EXERCISES –
A. Answer these from the passage on care funding:
(i) What would an agency's weekly quotation for the service have to cover?
(ii) Where had Mrs Y previously gone, according to the passage?
(iii) Through what did the suggestion say anything over the "standard" rate would have to be paid?
B. In the passage on care funding, write out the stretch from "As in this case, such" through "when allocating budget.".
C. List every special service that the passage on care funding names as offered by businesses to direct payment purchasers.

TEXT BLOCK –
────────

We think that that is right for an agency which is the employer of the staff, and that its weekly quotation for the service would have to cover the breaks that are required by law. But no council is in a position to require an agency to contract on the terms that it would insist on including for itself, if it was doing the commissioning, when the agency was dealing with other purchasers, such as private or direct payment clients, who do not enjoy the same commercial power as the authority.
As in this case, such a purchaser may not need a carer’s break to be covered, if the client is going to day care, as had previously been the position for Mrs Y. A person who was given a direct payment to employ a PA directly would of course need to pay for the carer’s break to be covered separately and would therefore need the funding in the direct payment. If a person employs a worker directly, they often have to pay a commission, weekly, too, and there is no reason that a council could possibly use to justify not taking account of that fact when allocating budget.
Wants or needs
We note that there was a suggestion that anything over the ‘standard’ rate would have be paid for through a top-up, as if it were a want, and not a need. Businesses that provide direct payment purchasers with special services, such as continuity guarantees, flexibility with banking unwanted hours, fees remissions if one is hospitalised or on holiday, or care during antisocial hours – things that cannot be said to be part of ‘quality’ services (whatever the statutory guidance might mean by that) – may well be seen to be triggering top-ups, but this was not one of those cases.

────────

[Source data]
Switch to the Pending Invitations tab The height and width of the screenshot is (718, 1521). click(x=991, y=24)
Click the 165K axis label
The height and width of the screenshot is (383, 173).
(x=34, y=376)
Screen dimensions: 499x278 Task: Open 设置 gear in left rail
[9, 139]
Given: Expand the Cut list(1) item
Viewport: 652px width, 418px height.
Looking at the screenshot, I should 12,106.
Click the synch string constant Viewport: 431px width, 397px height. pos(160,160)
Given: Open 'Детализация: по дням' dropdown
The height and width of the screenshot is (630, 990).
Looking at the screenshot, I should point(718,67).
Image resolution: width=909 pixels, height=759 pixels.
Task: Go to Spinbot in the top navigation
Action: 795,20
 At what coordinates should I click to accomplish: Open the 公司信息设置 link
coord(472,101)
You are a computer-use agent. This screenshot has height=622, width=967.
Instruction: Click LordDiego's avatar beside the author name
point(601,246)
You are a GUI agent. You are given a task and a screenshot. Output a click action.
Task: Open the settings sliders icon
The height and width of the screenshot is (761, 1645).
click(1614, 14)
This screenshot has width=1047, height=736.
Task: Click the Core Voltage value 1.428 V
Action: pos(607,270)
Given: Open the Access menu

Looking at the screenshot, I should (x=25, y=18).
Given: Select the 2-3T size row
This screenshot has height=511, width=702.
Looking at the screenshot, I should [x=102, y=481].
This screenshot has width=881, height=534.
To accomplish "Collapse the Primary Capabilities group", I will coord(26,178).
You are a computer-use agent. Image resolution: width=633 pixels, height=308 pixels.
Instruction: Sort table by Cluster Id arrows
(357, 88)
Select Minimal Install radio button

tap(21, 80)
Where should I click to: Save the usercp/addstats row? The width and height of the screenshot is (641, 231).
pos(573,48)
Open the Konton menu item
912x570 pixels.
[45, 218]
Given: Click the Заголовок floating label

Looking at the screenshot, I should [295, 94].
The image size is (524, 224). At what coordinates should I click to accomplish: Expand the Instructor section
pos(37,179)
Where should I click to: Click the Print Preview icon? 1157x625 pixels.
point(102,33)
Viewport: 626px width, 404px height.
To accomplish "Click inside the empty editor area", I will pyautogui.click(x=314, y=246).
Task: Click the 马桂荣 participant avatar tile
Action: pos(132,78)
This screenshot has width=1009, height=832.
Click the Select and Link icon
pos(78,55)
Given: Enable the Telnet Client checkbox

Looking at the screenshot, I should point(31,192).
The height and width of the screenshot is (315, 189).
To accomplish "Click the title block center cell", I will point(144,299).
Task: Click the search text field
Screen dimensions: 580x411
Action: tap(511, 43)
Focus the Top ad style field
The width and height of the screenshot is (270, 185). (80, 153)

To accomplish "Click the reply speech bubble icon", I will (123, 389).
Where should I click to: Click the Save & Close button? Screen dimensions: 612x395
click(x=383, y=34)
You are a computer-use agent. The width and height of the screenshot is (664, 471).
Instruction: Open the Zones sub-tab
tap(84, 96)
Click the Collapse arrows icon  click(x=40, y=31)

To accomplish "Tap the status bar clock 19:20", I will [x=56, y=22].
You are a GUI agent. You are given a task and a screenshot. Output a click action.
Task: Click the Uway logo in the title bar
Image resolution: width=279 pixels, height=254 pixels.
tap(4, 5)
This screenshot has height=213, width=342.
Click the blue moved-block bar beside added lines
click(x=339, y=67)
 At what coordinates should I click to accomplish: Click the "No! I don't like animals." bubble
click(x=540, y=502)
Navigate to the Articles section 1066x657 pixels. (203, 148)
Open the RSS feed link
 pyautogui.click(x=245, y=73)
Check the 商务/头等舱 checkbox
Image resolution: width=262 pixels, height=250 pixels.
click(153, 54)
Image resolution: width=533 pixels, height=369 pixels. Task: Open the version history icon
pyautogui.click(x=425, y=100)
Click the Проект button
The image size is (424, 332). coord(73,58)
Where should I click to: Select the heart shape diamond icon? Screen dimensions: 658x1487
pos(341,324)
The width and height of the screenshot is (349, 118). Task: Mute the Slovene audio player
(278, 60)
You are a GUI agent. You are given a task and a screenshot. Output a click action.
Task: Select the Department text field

────────

RESPONSES TO THE EXERCISE –
A.
(i) The breaks that are required by law.
(ii) Day care.
(iii) A top-up.

B.
As in this case, such a purchaser may not need a carer’s break to be covered, if the client is going to day care, as had previously been the position for Mrs Y. A person who was given a direct payment to employ a PA directly would of course need to pay for the carer’s break to be covered separately and would therefore need the funding in the direct payment. If a person employs a worker directly, they often have to pay a commission, weekly, too, and there is no reason that a council could possibly use to justify not taking account of that fact when allocating budget.

C.
- continuity guarantees
- flexibility with banking unwanted hours
- fees remissions if one is hospitalised or on holiday
- care during antisocial hours